Have root send as a different address using postfix

If you have scripts or other services that run as root that need to send to outside email addresses, via postfix, without being root@hostname, this is what you need to do:

    1.  sudo vi /etc/postfix/generic

      root name@tld.com

    2. sudo vi /etc/postfix/main.cf

      smtp_generic_maps = hash:/etc/postfix/generic

    3. sudo postmap /etc/postfix/generic
    4. sudo systemctl restart postfix

Done! Now root will send as name@tld.com instead. Substitute whatever you want for name@tld.com

Android cannot delete emails from IMAP server

I’ve been having an odd problem with being unable to delete emails from the Inbox of my self-hosted email account from my Android phone, using the Gmail app, using IMAP. When I would delete a message, a copy would be created in the Trash folder, but the original would remain in the inbox – when viewed from webmail. When I refreshed the inbox, the original would reappear on my phone.

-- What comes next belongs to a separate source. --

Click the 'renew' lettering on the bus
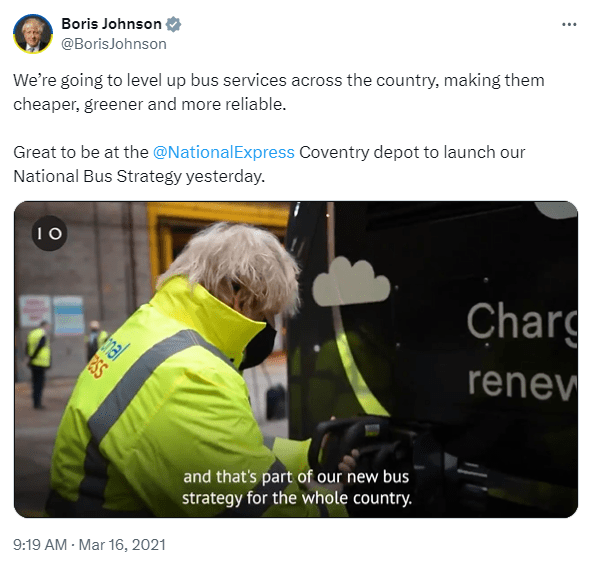The image size is (595, 563). click(x=522, y=382)
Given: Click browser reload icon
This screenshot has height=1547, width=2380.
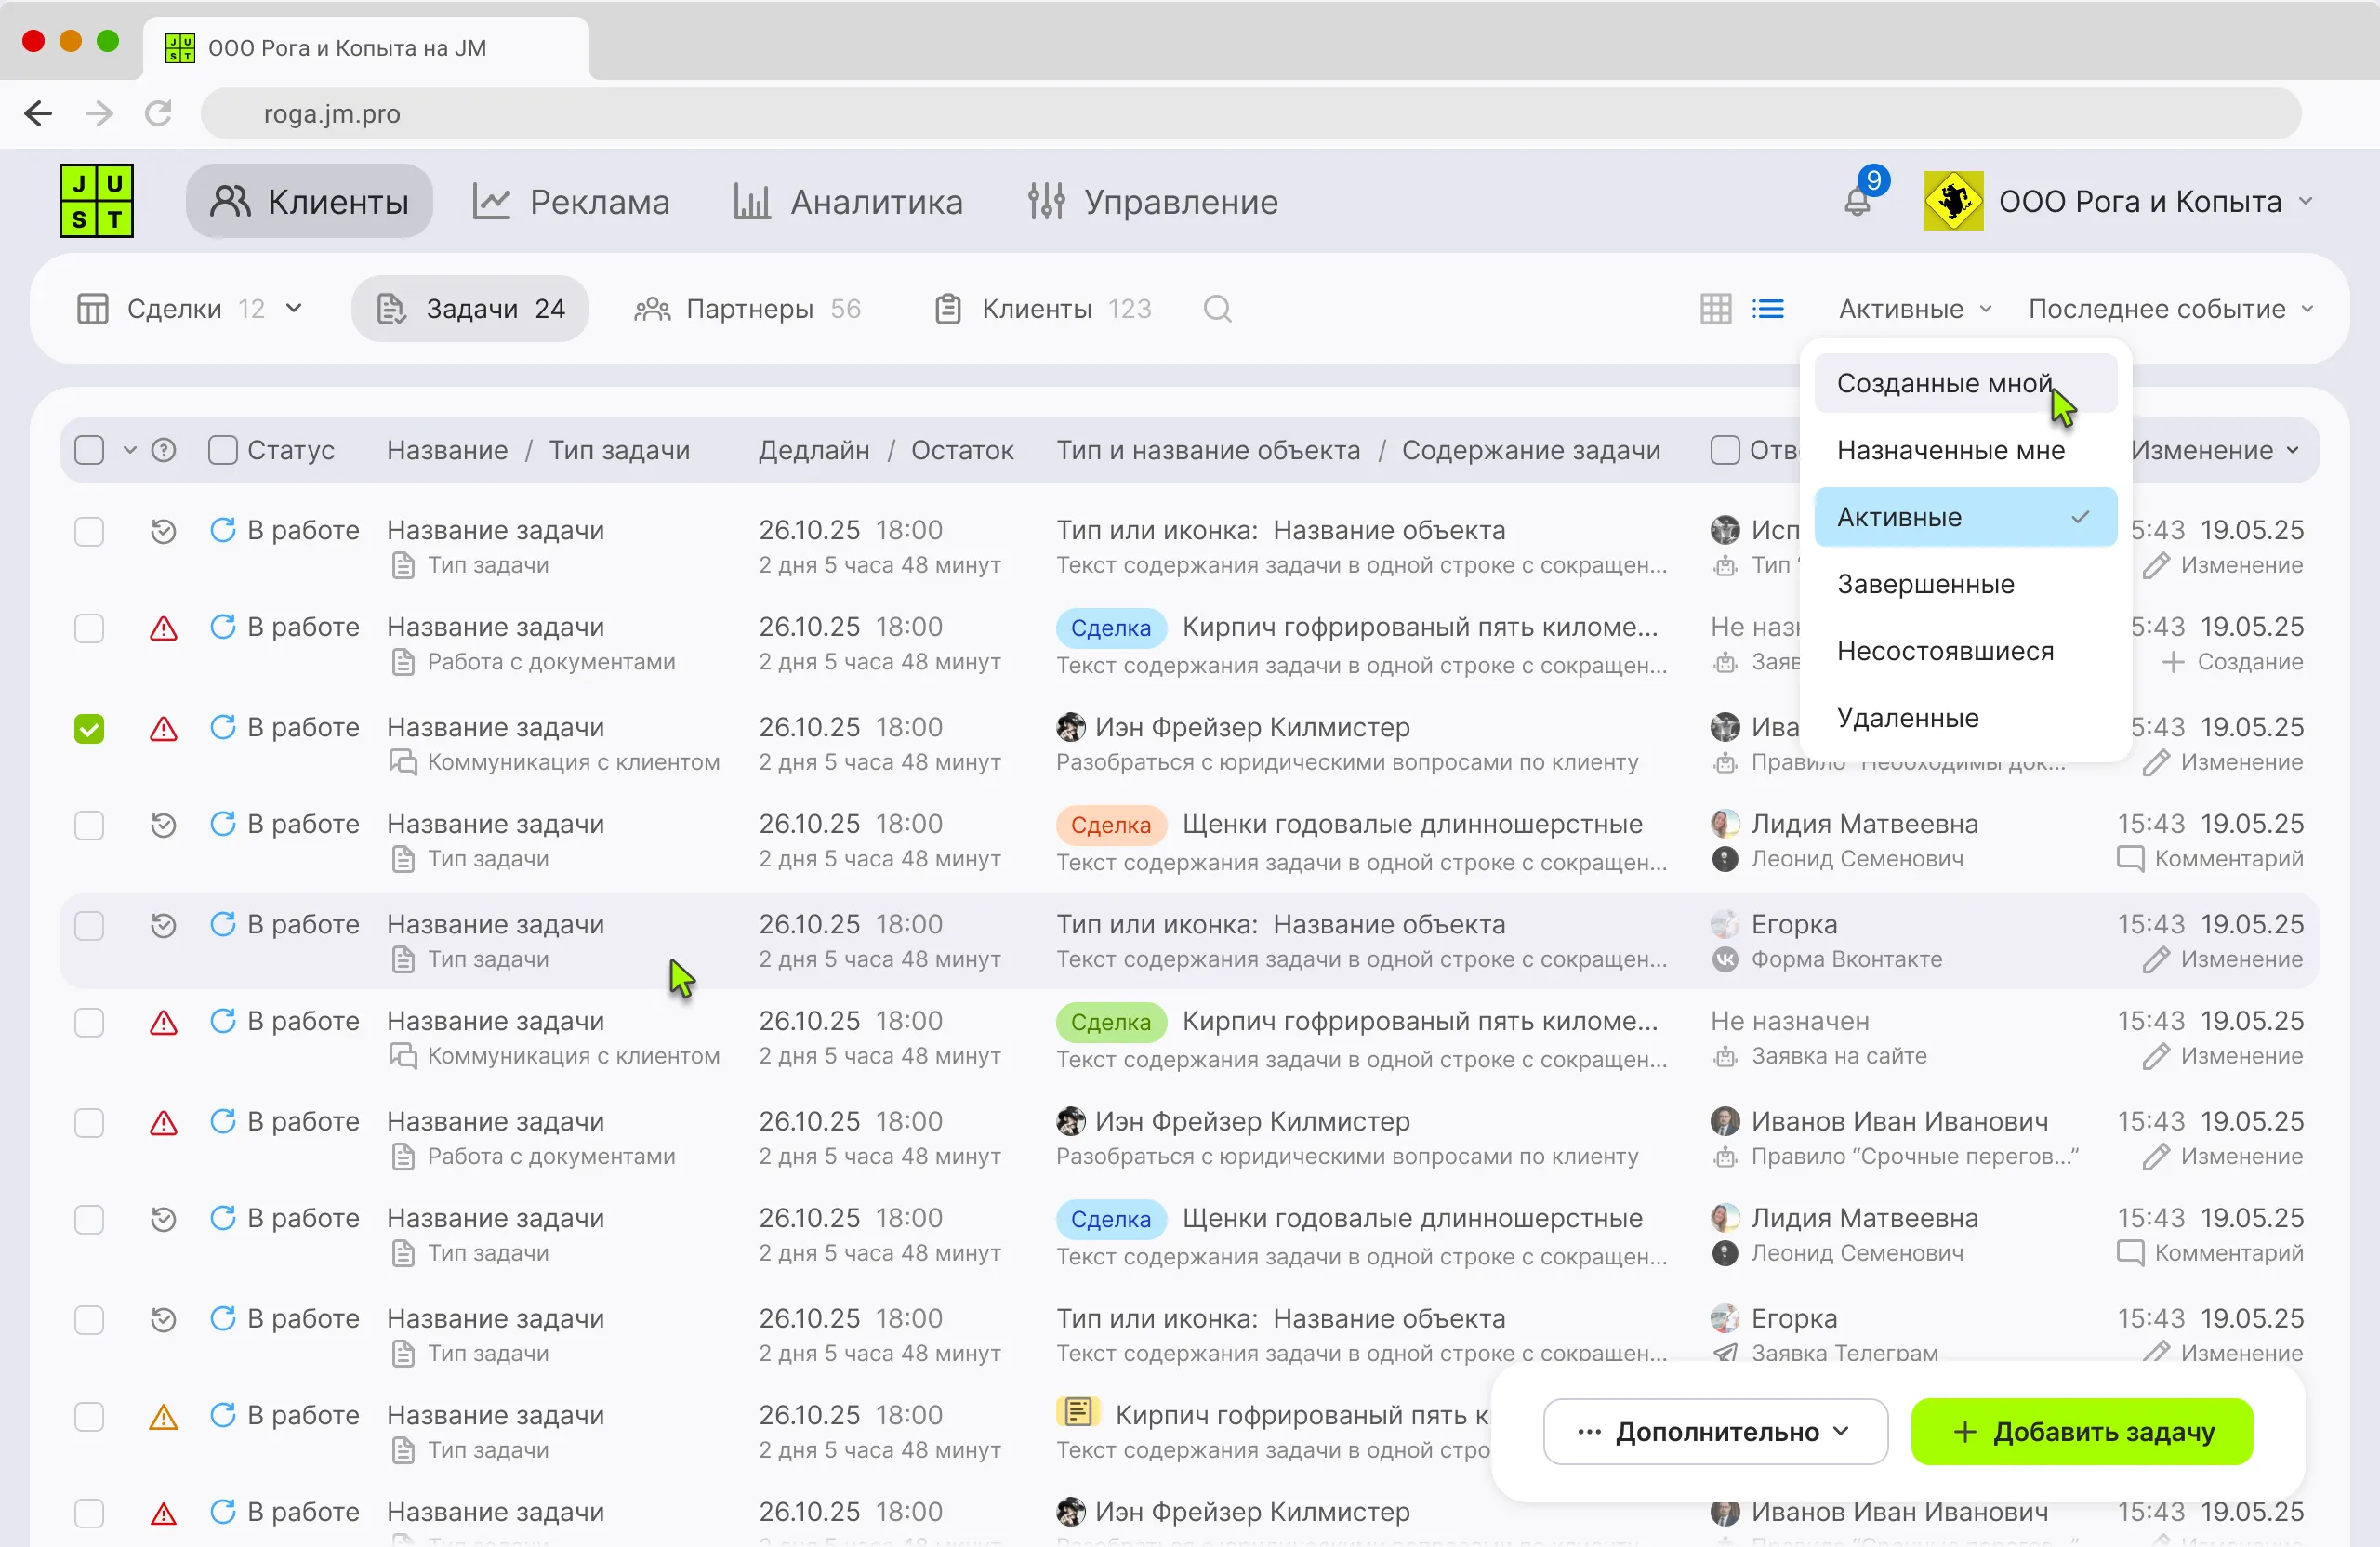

At first, I thought the problem was permissions on /var/mail – so I did various changes such as chmod 1775, but to no avail.

I then remembered that I had recently re-setup my mail account on my phone, and realized that maybe it wasn’t using IMAP previously. So, I deleted the account, set it up again as POP3, and enabled server-side deletion. It worked!

It turns out that most mobile IMAP clients do not support the ability to achieve true server-side deletion. Using POP3 is an easy alternative and there is no harm. Yes, POP3 is an outdated and cruddy protocol, but in the end, it works.

Postfix: TLS is required, but our TLS engine is unavailable

Recently, emails sent from my Postfix mail server to my Gmail account were getting tagged as ‘insecure’. Come to find out, they were no longer sending with TLS. They were defaulting back to open SMTP over port 25. Why? Because Debian’s ca-certificates.crt had updated and that removed the CA needed to make my site’s certificate valid – and I use that same certificate to encrypt my TLS SMTP traffic.

First, to diagnose the problem, I forced TLS in my main.cf and turned on TLS logging with the following settings:

smtp_enforce_tls=yes
smtp_tls_loglevel=1

I then restarted Postfix with:

sudo service postfix restart

After restarting, Postfix provides the following error in its logs when attempting to send email:

TLS is required, but our TLS engine is unavailable

Earlier in the log file, it indicates a failure to load the CA file that validates the cert and key files. So, here’s the solution:

  1. Make sure your cert and CA files are located in /etc/ssl/certs
  2. Run the following command: sudo update-ca-certificates –fresh
  3. Then go to your Postfix main.cf and verify the following lines are there (and comment out any conflicting lines):
     smtpd_use_tls=yes
     smtp_use_tls=yes
     smtpd_tls_CAfile=/etc/ssl/certs/ca-certificates.crt
     smtpd_tls_cert_file=/etc/ssl/certs/YOUR_CERT.crt
     smtpd_tls_key_file=/etc/ssl/YOUR_PRIVATE_KEY.key
     smtp_tls_CAfile=/etc/ssl/certs/ca-certificates.crt
     smtp_tls_key_file=/etc/ssl/YOUR_PRIVATE_KEY.key
     smtp_tls_cert_file=/etc/ssl/certs/YOUR_CERT.crt
     smtpd_tls_security_level=encrypt
     smtp_tls_security_level=encrypt
  4. Restart the Postfix service again.